[[ Records shown, beginning ]]

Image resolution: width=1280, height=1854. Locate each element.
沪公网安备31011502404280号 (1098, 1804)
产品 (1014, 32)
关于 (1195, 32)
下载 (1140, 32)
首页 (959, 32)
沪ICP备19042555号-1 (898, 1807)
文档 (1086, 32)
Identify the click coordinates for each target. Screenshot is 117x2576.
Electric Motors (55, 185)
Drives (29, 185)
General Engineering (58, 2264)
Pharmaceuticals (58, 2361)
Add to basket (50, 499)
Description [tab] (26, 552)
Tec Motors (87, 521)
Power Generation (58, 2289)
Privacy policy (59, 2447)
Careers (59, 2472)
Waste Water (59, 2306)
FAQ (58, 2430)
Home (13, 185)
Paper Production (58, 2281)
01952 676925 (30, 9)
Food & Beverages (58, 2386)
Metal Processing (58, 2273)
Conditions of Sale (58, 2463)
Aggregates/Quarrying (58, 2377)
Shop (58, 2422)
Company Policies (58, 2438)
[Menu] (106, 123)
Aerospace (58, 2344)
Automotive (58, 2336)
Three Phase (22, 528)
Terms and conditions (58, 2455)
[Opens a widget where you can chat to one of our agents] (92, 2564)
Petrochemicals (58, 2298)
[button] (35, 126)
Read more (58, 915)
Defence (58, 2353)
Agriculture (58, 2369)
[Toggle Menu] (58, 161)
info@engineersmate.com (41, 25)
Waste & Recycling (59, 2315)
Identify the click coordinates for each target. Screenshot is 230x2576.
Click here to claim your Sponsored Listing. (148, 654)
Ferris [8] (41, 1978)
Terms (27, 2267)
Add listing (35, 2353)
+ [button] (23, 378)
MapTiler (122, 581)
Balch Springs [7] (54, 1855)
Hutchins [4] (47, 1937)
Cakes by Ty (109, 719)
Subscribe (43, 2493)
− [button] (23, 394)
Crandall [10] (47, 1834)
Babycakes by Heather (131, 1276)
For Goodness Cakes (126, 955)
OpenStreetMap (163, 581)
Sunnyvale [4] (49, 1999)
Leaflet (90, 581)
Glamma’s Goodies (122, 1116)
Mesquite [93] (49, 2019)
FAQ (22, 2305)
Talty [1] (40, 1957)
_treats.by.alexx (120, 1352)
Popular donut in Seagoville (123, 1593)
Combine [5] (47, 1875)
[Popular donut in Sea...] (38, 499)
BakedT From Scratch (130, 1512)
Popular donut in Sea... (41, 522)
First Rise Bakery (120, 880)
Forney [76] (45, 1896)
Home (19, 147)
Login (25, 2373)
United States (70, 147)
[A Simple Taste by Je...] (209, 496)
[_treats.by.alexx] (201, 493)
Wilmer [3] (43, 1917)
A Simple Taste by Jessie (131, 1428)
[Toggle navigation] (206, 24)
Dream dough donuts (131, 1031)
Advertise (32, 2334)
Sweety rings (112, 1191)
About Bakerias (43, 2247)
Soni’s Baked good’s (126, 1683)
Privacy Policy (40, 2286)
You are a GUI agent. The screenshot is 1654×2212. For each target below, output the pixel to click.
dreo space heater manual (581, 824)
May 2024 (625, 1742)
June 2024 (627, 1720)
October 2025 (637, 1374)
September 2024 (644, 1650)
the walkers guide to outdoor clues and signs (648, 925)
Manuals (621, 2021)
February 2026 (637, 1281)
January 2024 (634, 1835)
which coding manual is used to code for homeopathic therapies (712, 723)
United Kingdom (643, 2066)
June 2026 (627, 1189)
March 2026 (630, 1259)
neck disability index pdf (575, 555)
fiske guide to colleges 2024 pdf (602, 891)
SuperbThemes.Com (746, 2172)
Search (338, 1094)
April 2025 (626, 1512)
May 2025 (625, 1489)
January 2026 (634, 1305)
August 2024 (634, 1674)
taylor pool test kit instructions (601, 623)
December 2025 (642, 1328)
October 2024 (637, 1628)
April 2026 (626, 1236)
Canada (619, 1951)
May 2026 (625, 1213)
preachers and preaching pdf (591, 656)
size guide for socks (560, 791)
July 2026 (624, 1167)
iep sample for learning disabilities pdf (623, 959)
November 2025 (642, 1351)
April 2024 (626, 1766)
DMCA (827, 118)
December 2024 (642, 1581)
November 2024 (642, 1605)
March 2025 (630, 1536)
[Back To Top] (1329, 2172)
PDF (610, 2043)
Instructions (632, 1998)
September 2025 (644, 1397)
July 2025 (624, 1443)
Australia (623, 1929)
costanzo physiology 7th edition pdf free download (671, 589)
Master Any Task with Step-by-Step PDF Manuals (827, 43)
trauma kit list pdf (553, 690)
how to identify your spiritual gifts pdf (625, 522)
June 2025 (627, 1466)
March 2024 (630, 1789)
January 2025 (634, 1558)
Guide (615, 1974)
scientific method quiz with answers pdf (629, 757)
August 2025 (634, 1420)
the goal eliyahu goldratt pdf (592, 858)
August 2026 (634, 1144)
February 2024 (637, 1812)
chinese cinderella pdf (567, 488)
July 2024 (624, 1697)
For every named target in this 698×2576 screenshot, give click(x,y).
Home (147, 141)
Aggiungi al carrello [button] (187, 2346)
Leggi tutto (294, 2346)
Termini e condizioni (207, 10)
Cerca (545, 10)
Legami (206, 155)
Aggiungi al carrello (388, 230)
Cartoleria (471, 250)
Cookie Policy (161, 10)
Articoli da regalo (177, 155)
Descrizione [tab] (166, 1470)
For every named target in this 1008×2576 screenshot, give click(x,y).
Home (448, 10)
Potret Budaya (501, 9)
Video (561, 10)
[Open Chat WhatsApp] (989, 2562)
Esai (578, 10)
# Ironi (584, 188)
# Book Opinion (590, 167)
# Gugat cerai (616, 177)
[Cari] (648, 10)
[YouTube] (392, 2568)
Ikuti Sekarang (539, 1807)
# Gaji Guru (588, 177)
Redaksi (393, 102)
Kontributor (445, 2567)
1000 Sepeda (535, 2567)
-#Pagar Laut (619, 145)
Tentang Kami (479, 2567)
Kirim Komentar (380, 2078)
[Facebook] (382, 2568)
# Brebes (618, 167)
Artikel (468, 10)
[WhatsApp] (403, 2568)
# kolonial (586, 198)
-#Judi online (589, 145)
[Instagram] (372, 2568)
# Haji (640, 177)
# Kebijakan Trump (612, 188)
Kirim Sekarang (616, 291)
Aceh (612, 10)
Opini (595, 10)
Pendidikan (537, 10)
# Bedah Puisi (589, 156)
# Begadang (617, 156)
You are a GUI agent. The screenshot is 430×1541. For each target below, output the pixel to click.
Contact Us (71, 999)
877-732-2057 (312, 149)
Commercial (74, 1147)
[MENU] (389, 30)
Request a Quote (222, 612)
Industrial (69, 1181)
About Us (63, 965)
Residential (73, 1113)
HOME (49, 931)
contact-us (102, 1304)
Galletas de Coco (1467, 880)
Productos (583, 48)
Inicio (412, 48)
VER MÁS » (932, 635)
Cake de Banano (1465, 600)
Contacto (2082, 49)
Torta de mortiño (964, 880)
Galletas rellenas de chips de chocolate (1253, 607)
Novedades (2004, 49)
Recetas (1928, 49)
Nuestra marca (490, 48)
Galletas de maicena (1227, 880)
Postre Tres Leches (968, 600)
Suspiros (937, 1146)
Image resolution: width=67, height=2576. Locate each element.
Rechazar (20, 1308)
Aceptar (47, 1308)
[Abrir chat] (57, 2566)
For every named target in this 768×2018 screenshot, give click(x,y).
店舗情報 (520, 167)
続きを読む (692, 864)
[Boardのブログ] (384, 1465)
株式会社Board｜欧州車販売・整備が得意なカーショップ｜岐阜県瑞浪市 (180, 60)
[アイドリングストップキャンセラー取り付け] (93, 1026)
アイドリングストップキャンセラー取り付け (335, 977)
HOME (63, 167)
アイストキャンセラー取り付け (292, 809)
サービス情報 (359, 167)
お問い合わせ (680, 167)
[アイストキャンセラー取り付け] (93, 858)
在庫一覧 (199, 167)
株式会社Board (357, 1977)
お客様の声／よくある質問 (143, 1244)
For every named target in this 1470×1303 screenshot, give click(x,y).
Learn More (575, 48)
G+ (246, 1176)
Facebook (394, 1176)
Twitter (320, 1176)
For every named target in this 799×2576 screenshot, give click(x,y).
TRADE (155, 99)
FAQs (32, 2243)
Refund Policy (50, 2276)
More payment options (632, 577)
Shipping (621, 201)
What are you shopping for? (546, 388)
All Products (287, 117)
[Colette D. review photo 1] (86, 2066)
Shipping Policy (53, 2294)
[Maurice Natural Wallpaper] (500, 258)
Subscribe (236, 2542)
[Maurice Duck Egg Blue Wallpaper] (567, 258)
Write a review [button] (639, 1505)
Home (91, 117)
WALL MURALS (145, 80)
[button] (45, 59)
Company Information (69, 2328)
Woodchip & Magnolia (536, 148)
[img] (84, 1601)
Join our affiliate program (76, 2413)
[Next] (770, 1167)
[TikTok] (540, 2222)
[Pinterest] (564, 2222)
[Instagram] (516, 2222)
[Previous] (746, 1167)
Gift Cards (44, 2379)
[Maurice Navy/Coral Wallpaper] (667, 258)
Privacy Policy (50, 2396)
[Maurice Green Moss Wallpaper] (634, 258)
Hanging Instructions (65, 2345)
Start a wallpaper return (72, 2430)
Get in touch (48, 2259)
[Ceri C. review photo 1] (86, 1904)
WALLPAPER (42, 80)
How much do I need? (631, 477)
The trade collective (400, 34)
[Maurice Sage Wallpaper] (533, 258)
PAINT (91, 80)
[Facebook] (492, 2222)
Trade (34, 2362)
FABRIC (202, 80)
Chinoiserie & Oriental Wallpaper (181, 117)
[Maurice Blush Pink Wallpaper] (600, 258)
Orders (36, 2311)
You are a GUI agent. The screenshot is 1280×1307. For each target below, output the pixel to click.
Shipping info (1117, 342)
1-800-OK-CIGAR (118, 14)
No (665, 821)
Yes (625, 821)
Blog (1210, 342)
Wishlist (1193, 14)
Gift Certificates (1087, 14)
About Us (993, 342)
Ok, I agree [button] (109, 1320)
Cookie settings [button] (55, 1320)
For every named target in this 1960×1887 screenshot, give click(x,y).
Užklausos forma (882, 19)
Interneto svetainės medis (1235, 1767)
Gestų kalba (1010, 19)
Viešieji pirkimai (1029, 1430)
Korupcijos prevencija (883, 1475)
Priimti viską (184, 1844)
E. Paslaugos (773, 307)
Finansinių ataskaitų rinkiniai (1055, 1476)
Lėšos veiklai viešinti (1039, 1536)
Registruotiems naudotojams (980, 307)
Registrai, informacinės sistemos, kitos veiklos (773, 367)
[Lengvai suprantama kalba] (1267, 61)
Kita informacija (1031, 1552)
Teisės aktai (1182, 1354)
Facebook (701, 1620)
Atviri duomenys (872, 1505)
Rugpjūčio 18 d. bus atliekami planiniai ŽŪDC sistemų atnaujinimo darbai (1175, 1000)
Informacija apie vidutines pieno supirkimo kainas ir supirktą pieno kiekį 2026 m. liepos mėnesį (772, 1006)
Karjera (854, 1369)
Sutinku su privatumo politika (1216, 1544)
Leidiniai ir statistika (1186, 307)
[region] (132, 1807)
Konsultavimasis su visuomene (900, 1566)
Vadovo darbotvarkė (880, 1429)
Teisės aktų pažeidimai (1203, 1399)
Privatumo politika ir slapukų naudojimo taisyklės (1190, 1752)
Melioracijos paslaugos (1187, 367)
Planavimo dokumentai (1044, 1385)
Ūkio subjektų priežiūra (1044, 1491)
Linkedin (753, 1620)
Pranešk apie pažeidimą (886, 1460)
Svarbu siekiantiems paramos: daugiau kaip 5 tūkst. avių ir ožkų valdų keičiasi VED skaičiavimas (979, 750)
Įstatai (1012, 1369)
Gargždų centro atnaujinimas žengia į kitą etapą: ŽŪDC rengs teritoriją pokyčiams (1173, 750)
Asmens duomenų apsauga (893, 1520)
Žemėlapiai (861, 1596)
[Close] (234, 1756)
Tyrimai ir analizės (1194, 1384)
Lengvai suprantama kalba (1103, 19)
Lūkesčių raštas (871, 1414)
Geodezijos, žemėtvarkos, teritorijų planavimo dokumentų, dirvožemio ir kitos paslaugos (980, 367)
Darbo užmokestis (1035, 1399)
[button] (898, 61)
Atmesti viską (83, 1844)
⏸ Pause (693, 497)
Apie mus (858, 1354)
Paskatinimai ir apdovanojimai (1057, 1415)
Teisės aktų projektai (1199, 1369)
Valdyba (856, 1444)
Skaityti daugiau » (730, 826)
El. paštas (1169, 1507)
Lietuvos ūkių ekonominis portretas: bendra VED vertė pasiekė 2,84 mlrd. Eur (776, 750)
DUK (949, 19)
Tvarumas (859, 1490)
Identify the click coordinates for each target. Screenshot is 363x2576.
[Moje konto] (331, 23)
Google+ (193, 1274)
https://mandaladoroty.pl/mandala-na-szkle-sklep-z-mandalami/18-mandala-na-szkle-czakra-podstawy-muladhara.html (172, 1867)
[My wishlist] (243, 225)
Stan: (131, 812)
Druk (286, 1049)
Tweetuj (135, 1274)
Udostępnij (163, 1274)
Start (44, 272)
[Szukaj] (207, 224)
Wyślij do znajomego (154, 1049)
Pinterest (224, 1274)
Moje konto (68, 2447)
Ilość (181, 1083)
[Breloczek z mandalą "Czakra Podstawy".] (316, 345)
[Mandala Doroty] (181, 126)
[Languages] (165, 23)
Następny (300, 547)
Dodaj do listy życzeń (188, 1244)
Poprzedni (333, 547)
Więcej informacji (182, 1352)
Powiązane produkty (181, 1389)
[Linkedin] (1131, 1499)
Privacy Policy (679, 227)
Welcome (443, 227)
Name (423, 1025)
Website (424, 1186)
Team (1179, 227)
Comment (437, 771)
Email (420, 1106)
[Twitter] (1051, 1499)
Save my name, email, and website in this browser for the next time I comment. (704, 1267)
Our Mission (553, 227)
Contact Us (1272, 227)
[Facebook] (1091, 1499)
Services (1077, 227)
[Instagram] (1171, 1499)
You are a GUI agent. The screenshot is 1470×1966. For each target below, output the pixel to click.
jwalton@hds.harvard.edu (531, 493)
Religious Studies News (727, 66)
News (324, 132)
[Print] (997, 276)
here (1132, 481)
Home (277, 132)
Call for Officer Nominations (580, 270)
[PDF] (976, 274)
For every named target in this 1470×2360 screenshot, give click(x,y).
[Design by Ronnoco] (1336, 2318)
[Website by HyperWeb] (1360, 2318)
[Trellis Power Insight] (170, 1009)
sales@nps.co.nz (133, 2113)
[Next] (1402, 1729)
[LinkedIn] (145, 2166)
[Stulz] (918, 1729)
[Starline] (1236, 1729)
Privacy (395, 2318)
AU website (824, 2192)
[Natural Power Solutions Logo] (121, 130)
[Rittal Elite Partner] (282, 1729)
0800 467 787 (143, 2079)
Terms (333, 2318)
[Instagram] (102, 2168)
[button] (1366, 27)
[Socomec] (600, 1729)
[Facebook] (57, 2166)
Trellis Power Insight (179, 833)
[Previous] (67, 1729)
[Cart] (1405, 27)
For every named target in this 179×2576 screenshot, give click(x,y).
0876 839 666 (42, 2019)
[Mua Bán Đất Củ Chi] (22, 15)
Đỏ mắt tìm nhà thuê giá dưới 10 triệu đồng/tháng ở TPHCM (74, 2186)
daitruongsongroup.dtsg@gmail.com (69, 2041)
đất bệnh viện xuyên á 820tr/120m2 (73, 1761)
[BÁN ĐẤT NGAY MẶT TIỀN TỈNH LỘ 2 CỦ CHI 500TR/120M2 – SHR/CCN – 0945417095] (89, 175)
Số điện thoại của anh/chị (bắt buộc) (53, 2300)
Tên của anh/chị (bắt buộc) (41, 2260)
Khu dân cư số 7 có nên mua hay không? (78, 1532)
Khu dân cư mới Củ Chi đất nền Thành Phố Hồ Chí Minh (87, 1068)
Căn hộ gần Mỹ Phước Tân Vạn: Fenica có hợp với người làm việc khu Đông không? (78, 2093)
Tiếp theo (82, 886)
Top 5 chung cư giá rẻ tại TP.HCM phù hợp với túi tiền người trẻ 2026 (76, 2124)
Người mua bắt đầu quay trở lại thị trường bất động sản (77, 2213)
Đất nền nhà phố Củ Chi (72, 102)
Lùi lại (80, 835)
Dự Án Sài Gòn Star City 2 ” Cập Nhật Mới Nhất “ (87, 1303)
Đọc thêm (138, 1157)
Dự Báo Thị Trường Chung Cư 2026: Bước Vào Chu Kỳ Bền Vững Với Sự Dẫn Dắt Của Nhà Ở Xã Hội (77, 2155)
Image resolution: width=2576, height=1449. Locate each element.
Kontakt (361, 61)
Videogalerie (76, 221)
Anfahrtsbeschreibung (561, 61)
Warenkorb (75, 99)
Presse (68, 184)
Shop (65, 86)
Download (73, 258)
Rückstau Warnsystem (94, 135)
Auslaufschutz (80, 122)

[[ Records shown, end ]]

(Problem statement)
Set down exactly the lines of the data above, beginning with the line that has "Soni’s Baked good’s (126, 1683)" and ending with the line that has "Cookie Policy (161, 10)", and no others.

(Output)
Soni’s Baked good’s (126, 1683)
Privacy Policy (40, 2286)
You are a GUI agent. The screenshot is 1654×2212. For each target below, output the pixel to click.
dreo space heater manual (581, 824)
May 2024 (625, 1742)
June 2024 (627, 1720)
October 2025 (637, 1374)
September 2024 (644, 1650)
the walkers guide to outdoor clues and signs (648, 925)
Manuals (621, 2021)
February 2026 (637, 1281)
January 2024 (634, 1835)
which coding manual is used to code for homeopathic therapies (712, 723)
United Kingdom (643, 2066)
June 2026 (627, 1189)
March 2026 (630, 1259)
neck disability index pdf (575, 555)
fiske guide to colleges 2024 pdf (602, 891)
SuperbThemes.Com (746, 2172)
Search (338, 1094)
April 2025 (626, 1512)
May 2025 (625, 1489)
January 2026 (634, 1305)
August 2024 (634, 1674)
taylor pool test kit instructions (601, 623)
December 2025 (642, 1328)
October 2024 (637, 1628)
April 2026 (626, 1236)
Canada (619, 1951)
May 2026 (625, 1213)
preachers and preaching pdf (591, 656)
size guide for socks (560, 791)
July 2026 (624, 1167)
iep sample for learning disabilities pdf (623, 959)
November 2025 (642, 1351)
April 2024 (626, 1766)
DMCA (827, 118)
December 2024 (642, 1581)
November 2024 (642, 1605)
March 2025 (630, 1536)
[Back To Top] (1329, 2172)
PDF (610, 2043)
Instructions (632, 1998)
September 2025 (644, 1397)
July 2025 (624, 1443)
Australia (623, 1929)
costanzo physiology 7th edition pdf free download (671, 589)
Master Any Task with Step-by-Step PDF Manuals (827, 43)
trauma kit list pdf (553, 690)
how to identify your spiritual gifts pdf (625, 522)
June 2025 (627, 1466)
March 2024 (630, 1789)
January 2025 (634, 1558)
Guide (615, 1974)
scientific method quiz with answers pdf (629, 757)
August 2025 (634, 1420)
the goal eliyahu goldratt pdf (592, 858)
August 2026 (634, 1144)
February 2024 (637, 1812)
chinese cinderella pdf (567, 488)
July 2024 (624, 1697)
For every named target in this 698×2576 screenshot, give click(x,y).
Home (147, 141)
Aggiungi al carrello [button] (187, 2346)
Leggi tutto (294, 2346)
Termini e condizioni (207, 10)
Cerca (545, 10)
Legami (206, 155)
Aggiungi al carrello (388, 230)
Cartoleria (471, 250)
Cookie Policy (161, 10)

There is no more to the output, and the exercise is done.